Top of DATASET RECORDS

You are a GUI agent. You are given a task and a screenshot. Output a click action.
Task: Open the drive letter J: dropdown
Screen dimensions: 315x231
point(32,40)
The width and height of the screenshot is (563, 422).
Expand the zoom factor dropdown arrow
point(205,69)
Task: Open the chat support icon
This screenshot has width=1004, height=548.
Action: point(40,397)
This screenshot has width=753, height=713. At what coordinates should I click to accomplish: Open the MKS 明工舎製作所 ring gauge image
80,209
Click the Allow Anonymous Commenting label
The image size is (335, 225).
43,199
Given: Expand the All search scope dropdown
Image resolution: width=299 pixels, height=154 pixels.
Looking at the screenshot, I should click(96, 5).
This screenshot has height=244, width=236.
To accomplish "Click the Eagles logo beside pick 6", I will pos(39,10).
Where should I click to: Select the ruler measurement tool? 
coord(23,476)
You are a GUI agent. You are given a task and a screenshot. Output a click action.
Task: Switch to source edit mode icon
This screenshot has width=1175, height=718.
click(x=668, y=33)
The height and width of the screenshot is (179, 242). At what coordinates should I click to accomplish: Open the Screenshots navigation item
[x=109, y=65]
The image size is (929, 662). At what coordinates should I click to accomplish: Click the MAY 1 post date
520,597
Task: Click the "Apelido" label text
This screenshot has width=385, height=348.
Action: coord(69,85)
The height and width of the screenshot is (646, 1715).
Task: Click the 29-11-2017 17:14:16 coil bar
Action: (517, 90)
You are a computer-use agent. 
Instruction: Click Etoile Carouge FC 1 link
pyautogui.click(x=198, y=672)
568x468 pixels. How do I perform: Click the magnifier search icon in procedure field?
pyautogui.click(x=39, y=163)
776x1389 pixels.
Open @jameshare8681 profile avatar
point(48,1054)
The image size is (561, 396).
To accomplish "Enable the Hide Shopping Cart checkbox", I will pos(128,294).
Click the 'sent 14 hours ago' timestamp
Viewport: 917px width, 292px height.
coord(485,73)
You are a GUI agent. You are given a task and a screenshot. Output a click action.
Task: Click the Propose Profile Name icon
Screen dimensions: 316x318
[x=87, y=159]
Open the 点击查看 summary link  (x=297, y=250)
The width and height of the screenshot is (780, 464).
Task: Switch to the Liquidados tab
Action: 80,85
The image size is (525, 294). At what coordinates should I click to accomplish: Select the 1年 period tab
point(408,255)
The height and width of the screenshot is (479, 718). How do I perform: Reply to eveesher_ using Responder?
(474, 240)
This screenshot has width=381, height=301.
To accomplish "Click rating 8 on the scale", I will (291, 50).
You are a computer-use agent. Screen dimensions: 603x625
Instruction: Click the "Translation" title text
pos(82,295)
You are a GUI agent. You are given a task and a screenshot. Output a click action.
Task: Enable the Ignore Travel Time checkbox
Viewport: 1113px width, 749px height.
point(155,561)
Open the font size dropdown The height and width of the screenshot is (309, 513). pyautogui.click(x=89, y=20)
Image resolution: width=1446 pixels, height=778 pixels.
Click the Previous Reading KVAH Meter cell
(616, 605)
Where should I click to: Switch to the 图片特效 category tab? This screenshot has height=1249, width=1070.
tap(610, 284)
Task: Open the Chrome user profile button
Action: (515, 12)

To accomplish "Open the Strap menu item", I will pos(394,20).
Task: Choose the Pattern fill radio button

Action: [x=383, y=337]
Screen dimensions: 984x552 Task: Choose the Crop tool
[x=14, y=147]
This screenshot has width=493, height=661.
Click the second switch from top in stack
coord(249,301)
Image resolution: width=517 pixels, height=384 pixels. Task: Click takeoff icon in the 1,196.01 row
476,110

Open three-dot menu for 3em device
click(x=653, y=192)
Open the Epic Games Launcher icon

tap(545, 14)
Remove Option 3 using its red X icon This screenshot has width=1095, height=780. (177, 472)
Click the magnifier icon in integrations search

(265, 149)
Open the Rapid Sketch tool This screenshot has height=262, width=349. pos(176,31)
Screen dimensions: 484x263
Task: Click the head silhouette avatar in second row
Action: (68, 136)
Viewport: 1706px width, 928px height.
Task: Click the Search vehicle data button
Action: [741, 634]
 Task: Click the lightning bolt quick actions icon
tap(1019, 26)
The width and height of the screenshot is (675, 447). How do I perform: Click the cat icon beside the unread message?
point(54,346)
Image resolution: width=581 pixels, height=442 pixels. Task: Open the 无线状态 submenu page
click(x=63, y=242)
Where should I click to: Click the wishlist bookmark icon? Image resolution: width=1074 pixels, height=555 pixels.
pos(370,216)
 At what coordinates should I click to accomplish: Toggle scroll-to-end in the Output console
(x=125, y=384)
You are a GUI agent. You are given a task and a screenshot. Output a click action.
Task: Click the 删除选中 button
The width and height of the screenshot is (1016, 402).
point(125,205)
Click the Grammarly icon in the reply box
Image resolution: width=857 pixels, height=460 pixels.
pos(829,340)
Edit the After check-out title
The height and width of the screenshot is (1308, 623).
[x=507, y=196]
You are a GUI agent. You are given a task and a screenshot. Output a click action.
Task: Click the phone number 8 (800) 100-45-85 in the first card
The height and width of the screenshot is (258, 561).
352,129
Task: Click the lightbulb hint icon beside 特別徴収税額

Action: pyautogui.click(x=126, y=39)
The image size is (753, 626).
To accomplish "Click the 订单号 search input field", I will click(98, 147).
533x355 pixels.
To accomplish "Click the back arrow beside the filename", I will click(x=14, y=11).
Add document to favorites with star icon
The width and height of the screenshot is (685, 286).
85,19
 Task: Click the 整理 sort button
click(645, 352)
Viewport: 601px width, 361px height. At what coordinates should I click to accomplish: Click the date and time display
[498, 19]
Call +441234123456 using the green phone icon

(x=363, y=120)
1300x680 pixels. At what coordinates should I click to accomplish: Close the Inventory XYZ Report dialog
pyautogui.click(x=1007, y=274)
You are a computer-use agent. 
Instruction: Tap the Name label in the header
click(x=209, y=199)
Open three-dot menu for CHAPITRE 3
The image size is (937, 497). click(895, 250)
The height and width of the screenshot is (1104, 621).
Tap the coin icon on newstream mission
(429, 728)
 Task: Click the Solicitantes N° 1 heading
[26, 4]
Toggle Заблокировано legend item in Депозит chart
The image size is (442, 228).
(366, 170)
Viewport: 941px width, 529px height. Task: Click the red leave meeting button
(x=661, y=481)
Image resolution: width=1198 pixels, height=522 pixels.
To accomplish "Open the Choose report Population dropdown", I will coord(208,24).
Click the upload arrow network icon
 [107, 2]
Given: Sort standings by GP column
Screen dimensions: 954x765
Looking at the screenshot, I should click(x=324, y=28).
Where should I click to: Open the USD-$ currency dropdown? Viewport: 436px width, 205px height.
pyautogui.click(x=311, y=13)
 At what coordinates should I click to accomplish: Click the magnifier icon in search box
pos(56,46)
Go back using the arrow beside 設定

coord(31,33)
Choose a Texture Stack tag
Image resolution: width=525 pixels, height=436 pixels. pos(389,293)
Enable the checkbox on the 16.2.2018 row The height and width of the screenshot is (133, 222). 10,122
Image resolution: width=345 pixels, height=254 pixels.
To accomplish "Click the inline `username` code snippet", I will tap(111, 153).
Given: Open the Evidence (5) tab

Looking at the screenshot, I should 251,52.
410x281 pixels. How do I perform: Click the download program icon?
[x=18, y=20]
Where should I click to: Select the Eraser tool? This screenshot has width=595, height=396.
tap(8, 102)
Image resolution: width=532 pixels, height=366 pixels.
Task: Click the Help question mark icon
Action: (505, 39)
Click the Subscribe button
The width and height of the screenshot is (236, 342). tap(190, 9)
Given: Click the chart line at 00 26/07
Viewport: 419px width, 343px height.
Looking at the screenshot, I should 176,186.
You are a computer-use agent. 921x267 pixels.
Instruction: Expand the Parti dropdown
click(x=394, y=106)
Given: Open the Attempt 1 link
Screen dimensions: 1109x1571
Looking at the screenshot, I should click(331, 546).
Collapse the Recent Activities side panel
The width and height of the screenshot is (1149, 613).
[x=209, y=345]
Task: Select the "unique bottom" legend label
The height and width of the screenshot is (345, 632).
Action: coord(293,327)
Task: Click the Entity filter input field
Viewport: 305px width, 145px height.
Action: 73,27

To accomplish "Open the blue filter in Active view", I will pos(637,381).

Bottom of DATASET RECORDS

EXERCISE REQUIREMENTS:
Where a line above holds the word "legend", copy it.

EXERCISE OUTPUT:
Toggle Заблокировано legend item in Депозит chart
Task: Select the "unique bottom" legend label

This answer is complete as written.